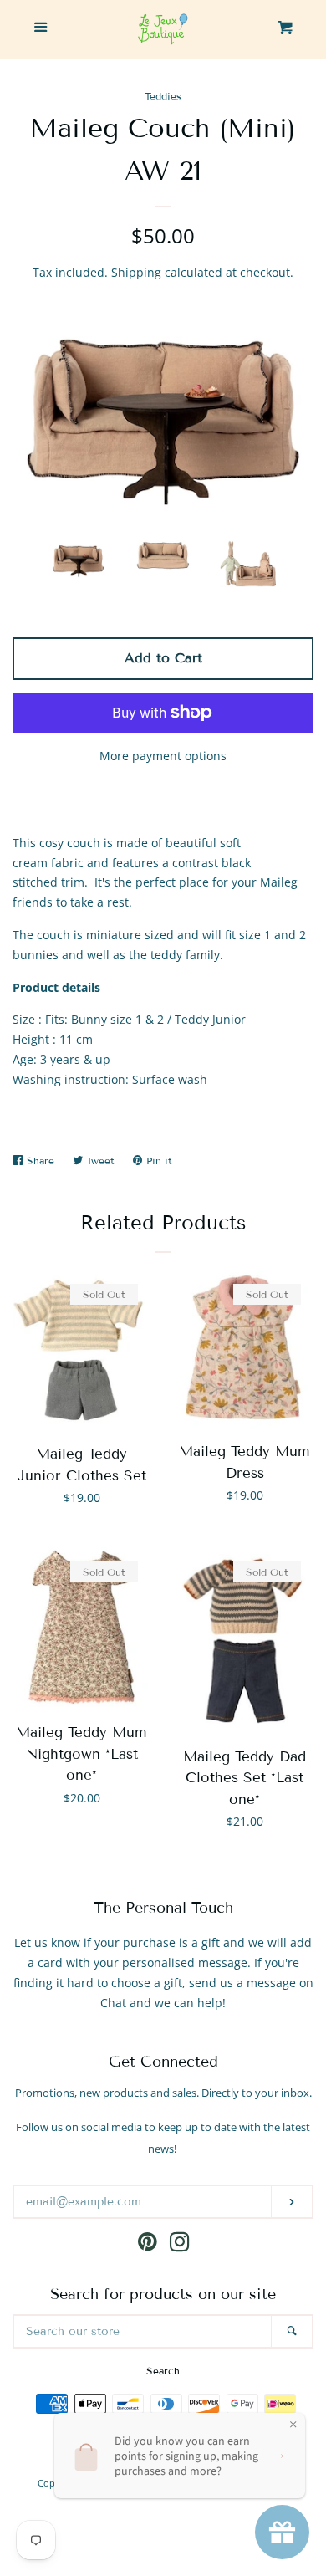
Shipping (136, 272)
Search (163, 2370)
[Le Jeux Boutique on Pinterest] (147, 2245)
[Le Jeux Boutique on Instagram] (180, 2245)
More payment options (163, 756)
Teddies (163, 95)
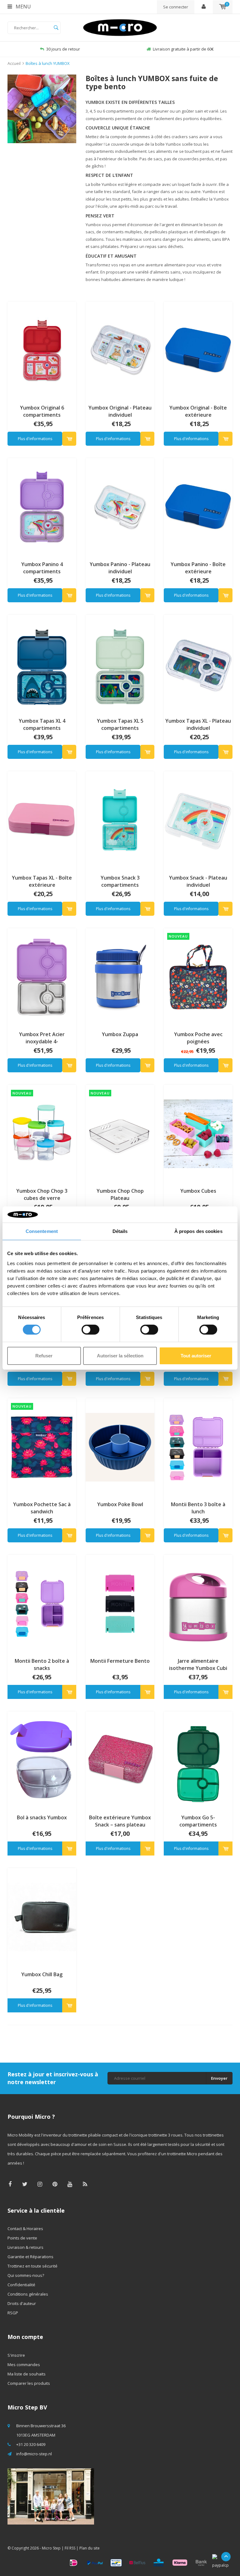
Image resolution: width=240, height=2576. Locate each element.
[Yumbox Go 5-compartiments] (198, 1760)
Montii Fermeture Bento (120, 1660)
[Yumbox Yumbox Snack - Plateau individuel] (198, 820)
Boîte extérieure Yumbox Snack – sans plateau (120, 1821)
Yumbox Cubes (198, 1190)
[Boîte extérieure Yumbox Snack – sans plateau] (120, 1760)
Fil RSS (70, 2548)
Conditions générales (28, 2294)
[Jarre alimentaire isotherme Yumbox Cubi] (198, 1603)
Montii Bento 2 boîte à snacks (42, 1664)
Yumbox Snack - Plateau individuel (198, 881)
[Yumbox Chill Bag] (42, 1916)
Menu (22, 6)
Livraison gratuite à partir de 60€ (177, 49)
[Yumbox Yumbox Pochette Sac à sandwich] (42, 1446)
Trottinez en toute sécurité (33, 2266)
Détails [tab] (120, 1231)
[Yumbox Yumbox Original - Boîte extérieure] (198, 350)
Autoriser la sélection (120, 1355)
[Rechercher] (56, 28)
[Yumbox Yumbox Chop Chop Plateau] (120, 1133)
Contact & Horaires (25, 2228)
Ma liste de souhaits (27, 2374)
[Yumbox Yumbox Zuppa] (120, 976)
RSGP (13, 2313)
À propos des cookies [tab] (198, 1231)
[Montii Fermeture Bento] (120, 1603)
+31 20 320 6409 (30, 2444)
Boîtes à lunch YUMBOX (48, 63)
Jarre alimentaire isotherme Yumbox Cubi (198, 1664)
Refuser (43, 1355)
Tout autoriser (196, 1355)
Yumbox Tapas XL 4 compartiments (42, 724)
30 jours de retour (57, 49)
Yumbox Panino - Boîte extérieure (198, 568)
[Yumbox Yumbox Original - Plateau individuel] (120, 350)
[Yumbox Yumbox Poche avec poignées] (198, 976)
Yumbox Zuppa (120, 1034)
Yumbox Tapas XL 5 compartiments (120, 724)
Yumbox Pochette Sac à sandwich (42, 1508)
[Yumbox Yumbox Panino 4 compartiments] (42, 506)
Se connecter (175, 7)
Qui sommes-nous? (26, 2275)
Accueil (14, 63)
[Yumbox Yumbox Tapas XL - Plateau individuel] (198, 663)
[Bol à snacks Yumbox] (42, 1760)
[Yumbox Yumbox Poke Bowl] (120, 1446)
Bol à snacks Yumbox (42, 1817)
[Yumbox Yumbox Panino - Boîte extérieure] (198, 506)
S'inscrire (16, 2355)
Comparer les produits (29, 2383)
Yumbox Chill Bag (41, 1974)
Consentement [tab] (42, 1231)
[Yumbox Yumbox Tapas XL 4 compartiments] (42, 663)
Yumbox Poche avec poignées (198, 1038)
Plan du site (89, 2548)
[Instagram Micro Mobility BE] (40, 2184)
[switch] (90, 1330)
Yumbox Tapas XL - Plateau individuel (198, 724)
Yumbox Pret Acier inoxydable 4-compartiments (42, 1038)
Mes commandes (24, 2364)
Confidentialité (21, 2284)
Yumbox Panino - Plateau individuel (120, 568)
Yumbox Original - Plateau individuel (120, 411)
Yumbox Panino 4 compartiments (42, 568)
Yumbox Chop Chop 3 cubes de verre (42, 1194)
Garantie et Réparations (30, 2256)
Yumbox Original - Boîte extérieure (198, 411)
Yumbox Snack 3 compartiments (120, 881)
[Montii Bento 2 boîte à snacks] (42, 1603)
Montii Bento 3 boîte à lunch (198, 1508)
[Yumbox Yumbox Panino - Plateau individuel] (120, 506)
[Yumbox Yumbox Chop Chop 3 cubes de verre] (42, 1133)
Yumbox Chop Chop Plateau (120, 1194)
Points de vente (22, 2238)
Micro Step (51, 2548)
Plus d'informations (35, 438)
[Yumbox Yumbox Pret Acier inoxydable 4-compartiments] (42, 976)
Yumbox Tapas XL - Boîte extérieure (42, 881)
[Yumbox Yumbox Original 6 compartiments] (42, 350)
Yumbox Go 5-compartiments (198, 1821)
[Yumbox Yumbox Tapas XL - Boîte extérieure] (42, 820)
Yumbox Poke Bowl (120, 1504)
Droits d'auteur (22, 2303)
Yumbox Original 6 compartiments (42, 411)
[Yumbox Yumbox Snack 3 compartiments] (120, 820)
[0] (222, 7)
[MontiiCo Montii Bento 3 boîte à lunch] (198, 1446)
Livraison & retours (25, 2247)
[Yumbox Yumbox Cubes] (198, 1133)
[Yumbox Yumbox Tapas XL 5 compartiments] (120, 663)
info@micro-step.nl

# # # #

• _Task goal_
Transcribe the records above exactly, beginning at the line that contains "À propos des cookies [tab] (198, 1231)" and ending with the line that contains "[0] (222, 7)", both included, and nothing else.

• _Written solution_
À propos des cookies [tab] (198, 1231)
[Montii Fermeture Bento] (120, 1603)
+31 20 320 6409 (30, 2444)
Boîtes à lunch YUMBOX (48, 63)
Jarre alimentaire isotherme Yumbox Cubi (198, 1664)
Refuser (43, 1355)
Tout autoriser (196, 1355)
Yumbox Tapas XL 4 compartiments (42, 724)
30 jours de retour (57, 49)
Yumbox Panino - Boîte extérieure (198, 568)
[Yumbox Yumbox Original - Plateau individuel] (120, 350)
[Yumbox Yumbox Poche avec poignées] (198, 976)
Yumbox Zuppa (120, 1034)
Yumbox Tapas XL 5 compartiments (120, 724)
Yumbox Pochette Sac à sandwich (42, 1508)
[Yumbox Yumbox Panino 4 compartiments] (42, 506)
Se connecter (175, 7)
Qui sommes-nous? (26, 2275)
Accueil (14, 63)
[Yumbox Yumbox Tapas XL - Plateau individuel] (198, 663)
[Bol à snacks Yumbox] (42, 1760)
[Yumbox Yumbox Poke Bowl] (120, 1446)
Bol à snacks Yumbox (42, 1817)
[Yumbox Yumbox Panino - Boîte extérieure] (198, 506)
S'inscrire (16, 2355)
Comparer les produits (29, 2383)
Yumbox Chill Bag (41, 1974)
Consentement [tab] (42, 1231)
[Yumbox Yumbox Tapas XL 4 compartiments] (42, 663)
Yumbox Poche avec poignées (198, 1038)
Plan du site (89, 2548)
[Instagram Micro Mobility BE] (40, 2184)
[switch] (90, 1330)
Yumbox Tapas XL - Plateau individuel (198, 724)
Yumbox Pret Acier inoxydable 4-compartiments (42, 1038)
Mes commandes (24, 2364)
Confidentialité (21, 2284)
Yumbox Panino - Plateau individuel (120, 568)
Yumbox Original - Plateau individuel (120, 411)
Yumbox Panino 4 compartiments (42, 568)
Yumbox Chop Chop 3 cubes de verre (42, 1194)
Garantie et Réparations (30, 2256)
Yumbox Original - Boîte extérieure (198, 411)
Yumbox Snack 3 compartiments (120, 881)
[Montii Bento 2 boîte à snacks] (42, 1603)
Montii Bento 3 boîte à lunch (198, 1508)
[Yumbox Yumbox Panino - Plateau individuel] (120, 506)
[Yumbox Yumbox Chop Chop 3 cubes de verre] (42, 1133)
Yumbox Chop Chop Plateau (120, 1194)
Points de vente (22, 2238)
Micro Step (51, 2548)
Plus d'informations (35, 438)
[Yumbox Yumbox Pret Acier inoxydable 4-compartiments] (42, 976)
Yumbox Tapas XL - Boîte extérieure (42, 881)
[Yumbox Yumbox Original 6 compartiments] (42, 350)
Yumbox Go 5-compartiments (198, 1821)
[Yumbox Yumbox Tapas XL - Boîte extérieure] (42, 820)
Yumbox Poke Bowl (120, 1504)
Droits d'auteur (22, 2303)
Yumbox Original 6 compartiments (42, 411)
[Yumbox Yumbox Snack 3 compartiments] (120, 820)
[0] (222, 7)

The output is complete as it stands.